__DESCRIPTION OF THE TASK__:
Restate the records underneath, keeping each one exactly the same.

===== STORED DATA

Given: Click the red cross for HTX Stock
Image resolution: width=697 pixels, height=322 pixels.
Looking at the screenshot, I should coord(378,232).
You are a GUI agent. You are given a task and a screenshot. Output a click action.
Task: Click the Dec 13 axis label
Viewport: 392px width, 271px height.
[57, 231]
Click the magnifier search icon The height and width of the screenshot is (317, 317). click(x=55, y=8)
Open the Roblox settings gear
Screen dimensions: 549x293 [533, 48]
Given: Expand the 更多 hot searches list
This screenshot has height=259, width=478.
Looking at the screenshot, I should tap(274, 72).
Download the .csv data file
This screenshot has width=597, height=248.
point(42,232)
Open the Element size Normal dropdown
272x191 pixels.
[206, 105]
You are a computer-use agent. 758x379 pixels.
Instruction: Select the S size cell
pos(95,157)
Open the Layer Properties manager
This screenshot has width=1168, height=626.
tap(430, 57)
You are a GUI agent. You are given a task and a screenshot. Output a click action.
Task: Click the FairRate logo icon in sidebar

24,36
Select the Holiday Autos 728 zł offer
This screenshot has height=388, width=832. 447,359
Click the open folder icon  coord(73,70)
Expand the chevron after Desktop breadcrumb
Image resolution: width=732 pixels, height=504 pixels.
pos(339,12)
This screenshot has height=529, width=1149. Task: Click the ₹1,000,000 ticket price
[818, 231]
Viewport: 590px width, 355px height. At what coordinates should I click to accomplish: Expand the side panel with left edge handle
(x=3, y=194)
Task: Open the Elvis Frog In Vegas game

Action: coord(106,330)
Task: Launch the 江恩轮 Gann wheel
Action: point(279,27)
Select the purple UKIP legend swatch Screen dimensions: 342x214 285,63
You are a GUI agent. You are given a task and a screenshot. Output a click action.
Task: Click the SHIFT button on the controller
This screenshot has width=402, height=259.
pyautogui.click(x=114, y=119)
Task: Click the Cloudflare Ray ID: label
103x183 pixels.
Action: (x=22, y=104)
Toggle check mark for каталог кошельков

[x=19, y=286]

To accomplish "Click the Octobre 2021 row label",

==========

__OUTPUT OF THE EXERCISE__:
Given: Click the red cross for HTX Stock
Image resolution: width=697 pixels, height=322 pixels.
Looking at the screenshot, I should coord(378,232).
You are a GUI agent. You are given a task and a screenshot. Output a click action.
Task: Click the Dec 13 axis label
Viewport: 392px width, 271px height.
[57, 231]
Click the magnifier search icon The height and width of the screenshot is (317, 317). click(x=55, y=8)
Open the Roblox settings gear
Screen dimensions: 549x293 [533, 48]
Given: Expand the 更多 hot searches list
This screenshot has height=259, width=478.
Looking at the screenshot, I should tap(274, 72).
Download the .csv data file
This screenshot has width=597, height=248.
point(42,232)
Open the Element size Normal dropdown
272x191 pixels.
[206, 105]
You are a computer-use agent. 758x379 pixels.
Instruction: Select the S size cell
pos(95,157)
Open the Layer Properties manager
This screenshot has width=1168, height=626.
tap(430, 57)
You are a GUI agent. You are given a task and a screenshot. Output a click action.
Task: Click the FairRate logo icon in sidebar

24,36
Select the Holiday Autos 728 zł offer
This screenshot has height=388, width=832. 447,359
Click the open folder icon  coord(73,70)
Expand the chevron after Desktop breadcrumb
Image resolution: width=732 pixels, height=504 pixels.
pos(339,12)
This screenshot has height=529, width=1149. Task: Click the ₹1,000,000 ticket price
[818, 231]
Viewport: 590px width, 355px height. At what coordinates should I click to accomplish: Expand the side panel with left edge handle
(x=3, y=194)
Task: Open the Elvis Frog In Vegas game

Action: coord(106,330)
Task: Launch the 江恩轮 Gann wheel
Action: point(279,27)
Select the purple UKIP legend swatch Screen dimensions: 342x214 285,63
You are a GUI agent. You are given a task and a screenshot. Output a click action.
Task: Click the SHIFT button on the controller
This screenshot has width=402, height=259.
pyautogui.click(x=114, y=119)
Task: Click the Cloudflare Ray ID: label
103x183 pixels.
Action: (x=22, y=104)
Toggle check mark for каталог кошельков

[x=19, y=286]

To accomplish "Click the Octobre 2021 row label",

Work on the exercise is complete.